## TASK PROMPT
Rewrite the part of the listing that opens with the line containing "Viewport: 1400px width, 861px height." and closes with the line containing "Looking at the screenshot, I should coord(29,36).", putting "Window" wherever "Viewport" appears and keeping everything else the same. Give only those lines.

>> BEGIN ITEMS

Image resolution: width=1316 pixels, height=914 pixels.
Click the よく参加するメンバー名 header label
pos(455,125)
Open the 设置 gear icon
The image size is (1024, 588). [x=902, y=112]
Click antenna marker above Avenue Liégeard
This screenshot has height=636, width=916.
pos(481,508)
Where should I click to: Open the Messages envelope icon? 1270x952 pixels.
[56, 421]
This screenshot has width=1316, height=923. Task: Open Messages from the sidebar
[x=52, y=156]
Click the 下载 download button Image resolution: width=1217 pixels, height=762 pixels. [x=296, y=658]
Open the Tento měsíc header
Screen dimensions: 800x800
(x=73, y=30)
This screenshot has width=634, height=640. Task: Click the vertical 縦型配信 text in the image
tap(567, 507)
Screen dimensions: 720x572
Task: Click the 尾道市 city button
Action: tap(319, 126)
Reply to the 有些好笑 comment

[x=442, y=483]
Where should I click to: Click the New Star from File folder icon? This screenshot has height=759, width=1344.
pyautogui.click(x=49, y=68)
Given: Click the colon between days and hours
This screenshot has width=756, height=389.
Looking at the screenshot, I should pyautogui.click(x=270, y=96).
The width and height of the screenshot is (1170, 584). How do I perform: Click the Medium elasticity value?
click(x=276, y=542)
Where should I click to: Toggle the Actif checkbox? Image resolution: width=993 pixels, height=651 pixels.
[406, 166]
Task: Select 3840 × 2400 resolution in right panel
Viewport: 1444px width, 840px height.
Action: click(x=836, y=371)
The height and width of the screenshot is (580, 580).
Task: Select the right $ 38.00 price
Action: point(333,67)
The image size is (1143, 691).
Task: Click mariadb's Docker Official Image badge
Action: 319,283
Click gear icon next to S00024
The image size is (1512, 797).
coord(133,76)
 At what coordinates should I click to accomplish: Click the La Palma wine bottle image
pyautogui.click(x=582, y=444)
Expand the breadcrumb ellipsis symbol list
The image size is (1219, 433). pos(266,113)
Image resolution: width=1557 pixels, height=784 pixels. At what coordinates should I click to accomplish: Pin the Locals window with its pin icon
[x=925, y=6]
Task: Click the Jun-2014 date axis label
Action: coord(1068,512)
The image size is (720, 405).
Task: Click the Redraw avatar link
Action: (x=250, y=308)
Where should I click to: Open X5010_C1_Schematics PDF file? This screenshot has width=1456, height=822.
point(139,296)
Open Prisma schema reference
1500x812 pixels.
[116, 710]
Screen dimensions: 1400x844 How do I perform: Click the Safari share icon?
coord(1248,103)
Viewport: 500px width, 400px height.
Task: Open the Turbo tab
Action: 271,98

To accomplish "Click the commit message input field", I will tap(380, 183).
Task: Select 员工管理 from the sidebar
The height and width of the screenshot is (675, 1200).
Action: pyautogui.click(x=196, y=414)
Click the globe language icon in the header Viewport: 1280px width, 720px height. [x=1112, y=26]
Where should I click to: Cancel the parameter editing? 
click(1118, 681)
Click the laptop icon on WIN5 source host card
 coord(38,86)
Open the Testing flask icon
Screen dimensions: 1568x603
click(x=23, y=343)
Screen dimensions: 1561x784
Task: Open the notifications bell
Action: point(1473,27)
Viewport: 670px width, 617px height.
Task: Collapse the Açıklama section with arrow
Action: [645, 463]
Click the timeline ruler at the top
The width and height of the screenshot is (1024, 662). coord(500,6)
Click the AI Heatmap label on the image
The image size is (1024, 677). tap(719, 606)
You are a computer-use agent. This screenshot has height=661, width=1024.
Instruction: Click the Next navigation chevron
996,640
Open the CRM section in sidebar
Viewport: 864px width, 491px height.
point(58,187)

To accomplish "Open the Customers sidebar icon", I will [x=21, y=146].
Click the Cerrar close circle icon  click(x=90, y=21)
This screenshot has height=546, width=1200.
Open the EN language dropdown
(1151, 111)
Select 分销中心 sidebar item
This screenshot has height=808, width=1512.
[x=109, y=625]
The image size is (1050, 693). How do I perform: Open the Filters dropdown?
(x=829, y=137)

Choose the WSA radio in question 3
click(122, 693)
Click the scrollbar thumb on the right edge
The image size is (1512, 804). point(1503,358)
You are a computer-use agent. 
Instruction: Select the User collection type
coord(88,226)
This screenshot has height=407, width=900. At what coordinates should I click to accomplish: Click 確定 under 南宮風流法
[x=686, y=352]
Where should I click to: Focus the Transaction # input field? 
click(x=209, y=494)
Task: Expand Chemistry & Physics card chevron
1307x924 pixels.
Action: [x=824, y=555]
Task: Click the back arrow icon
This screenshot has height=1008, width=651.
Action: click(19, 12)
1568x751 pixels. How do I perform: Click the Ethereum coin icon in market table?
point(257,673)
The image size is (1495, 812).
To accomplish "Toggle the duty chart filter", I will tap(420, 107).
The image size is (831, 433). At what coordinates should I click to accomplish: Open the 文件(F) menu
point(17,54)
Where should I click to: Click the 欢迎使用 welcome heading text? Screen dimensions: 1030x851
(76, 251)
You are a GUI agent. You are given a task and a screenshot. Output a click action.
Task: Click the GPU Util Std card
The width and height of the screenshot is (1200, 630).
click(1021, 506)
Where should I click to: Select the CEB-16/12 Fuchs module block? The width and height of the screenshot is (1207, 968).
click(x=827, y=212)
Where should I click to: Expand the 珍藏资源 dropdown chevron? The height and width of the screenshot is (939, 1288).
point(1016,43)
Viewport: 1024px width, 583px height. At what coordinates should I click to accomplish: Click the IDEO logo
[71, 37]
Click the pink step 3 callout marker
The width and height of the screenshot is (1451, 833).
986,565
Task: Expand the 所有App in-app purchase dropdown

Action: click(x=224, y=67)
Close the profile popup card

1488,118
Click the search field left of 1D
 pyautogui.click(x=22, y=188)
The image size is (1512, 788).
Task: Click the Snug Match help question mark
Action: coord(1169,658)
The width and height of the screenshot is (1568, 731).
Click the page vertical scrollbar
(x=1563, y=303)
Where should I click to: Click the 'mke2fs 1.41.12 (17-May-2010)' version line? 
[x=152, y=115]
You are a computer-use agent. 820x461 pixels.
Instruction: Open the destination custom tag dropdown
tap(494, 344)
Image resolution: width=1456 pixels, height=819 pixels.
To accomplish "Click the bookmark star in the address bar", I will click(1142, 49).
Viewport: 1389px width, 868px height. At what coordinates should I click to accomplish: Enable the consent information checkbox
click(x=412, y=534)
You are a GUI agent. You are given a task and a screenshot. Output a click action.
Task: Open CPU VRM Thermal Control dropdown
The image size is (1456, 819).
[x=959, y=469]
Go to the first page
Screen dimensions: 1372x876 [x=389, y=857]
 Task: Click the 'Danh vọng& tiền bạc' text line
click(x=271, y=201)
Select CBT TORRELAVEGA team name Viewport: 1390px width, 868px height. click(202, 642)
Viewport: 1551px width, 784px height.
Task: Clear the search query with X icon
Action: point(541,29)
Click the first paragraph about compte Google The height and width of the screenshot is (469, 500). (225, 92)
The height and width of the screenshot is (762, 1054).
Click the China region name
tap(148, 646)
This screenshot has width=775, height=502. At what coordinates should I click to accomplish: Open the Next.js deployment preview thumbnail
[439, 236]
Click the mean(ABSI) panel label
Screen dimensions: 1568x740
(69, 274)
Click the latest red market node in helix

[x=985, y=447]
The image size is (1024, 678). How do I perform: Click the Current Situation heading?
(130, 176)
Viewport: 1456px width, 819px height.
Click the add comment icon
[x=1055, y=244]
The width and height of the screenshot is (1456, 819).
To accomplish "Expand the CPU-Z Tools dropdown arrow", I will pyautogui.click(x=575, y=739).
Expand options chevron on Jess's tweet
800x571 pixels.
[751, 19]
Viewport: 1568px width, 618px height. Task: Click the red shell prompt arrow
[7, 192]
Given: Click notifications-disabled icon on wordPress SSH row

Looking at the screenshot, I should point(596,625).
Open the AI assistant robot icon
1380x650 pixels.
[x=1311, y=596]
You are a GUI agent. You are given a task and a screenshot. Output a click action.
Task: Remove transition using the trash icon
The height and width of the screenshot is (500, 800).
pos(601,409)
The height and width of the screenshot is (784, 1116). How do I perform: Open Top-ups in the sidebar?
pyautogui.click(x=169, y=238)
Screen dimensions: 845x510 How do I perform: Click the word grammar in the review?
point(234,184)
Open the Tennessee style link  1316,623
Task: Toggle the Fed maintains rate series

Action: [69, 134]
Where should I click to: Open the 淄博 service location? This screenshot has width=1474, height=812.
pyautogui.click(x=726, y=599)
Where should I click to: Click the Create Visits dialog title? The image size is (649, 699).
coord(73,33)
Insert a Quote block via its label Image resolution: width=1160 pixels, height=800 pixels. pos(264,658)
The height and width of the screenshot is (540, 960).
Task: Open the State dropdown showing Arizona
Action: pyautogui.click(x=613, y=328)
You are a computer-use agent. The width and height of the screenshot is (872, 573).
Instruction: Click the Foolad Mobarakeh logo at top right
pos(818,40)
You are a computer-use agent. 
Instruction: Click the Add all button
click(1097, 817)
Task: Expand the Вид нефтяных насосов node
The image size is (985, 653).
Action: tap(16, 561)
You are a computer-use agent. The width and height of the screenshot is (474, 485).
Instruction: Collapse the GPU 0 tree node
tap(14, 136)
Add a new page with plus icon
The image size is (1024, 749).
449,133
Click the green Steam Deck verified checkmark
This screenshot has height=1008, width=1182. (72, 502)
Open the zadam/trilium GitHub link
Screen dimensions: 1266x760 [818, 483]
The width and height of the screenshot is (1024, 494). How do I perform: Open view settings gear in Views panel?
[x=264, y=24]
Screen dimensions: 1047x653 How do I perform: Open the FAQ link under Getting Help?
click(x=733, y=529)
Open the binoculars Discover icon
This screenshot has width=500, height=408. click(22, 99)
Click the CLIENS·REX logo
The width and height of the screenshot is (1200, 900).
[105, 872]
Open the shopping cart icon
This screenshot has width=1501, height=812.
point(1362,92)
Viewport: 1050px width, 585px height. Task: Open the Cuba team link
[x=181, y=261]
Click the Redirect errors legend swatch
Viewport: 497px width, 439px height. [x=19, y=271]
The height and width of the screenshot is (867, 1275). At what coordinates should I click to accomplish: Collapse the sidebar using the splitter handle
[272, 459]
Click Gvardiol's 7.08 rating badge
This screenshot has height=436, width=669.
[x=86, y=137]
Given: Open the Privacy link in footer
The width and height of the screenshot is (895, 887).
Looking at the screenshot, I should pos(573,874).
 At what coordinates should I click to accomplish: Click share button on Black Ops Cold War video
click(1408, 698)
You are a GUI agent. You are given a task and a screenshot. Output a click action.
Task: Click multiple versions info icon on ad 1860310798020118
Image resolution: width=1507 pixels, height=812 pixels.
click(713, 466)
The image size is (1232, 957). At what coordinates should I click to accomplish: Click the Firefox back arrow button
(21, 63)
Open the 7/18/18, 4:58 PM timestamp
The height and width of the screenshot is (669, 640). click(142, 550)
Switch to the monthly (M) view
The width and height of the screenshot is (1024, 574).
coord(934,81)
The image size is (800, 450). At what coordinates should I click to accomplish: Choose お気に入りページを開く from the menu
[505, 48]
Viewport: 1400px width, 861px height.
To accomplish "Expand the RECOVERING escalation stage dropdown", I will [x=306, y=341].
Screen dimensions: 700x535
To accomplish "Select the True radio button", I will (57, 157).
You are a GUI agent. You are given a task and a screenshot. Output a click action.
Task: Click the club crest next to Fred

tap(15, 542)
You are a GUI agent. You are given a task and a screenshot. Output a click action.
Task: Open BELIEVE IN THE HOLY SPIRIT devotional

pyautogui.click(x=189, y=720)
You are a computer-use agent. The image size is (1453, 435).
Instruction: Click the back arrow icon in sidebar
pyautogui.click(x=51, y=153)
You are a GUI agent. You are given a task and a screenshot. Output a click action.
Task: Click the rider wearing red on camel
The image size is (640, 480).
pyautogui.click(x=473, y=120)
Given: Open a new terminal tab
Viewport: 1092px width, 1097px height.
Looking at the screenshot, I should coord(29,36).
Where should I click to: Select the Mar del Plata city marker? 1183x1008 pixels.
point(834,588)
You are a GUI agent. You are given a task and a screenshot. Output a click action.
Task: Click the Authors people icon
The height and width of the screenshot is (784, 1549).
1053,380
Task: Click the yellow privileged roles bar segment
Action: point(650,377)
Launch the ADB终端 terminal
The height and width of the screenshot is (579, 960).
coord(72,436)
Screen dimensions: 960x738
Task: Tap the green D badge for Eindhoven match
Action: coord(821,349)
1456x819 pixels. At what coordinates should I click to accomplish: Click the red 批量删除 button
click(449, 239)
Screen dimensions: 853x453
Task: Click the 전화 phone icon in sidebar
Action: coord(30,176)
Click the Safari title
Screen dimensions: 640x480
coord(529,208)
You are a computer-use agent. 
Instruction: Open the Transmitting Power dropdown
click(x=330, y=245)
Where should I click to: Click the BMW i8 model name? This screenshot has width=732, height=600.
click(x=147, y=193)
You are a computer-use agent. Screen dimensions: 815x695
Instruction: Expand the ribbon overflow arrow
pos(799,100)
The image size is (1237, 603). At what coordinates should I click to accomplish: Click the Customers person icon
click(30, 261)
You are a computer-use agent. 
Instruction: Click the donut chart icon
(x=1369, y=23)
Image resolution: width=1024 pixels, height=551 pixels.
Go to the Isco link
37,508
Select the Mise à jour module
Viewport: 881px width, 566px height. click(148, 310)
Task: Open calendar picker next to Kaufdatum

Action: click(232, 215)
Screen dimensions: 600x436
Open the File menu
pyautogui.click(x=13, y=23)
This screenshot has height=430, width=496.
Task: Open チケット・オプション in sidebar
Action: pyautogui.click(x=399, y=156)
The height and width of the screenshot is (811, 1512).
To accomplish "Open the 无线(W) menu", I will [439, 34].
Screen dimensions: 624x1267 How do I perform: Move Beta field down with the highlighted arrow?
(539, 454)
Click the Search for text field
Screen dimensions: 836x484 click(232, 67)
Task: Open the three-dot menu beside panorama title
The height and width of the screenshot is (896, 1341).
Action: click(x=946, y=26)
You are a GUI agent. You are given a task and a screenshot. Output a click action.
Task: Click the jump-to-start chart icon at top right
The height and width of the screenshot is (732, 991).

>> END ITEMS

## FINAL RESULT
Window: 1400px width, 861px height.
To accomplish "Expand the RECOVERING escalation stage dropdown", I will [x=306, y=341].
Screen dimensions: 700x535
To accomplish "Select the True radio button", I will (57, 157).
You are a GUI agent. You are given a task and a screenshot. Output a click action.
Task: Click the club crest next to Fred

tap(15, 542)
You are a GUI agent. You are given a task and a screenshot. Output a click action.
Task: Open BELIEVE IN THE HOLY SPIRIT devotional

pyautogui.click(x=189, y=720)
You are a computer-use agent. The image size is (1453, 435).
Instruction: Click the back arrow icon in sidebar
pyautogui.click(x=51, y=153)
You are a GUI agent. You are given a task and a screenshot. Output a click action.
Task: Click the rider wearing red on camel
The image size is (640, 480).
pyautogui.click(x=473, y=120)
Given: Open a new terminal tab
Window: 1092px width, 1097px height.
Looking at the screenshot, I should coord(29,36).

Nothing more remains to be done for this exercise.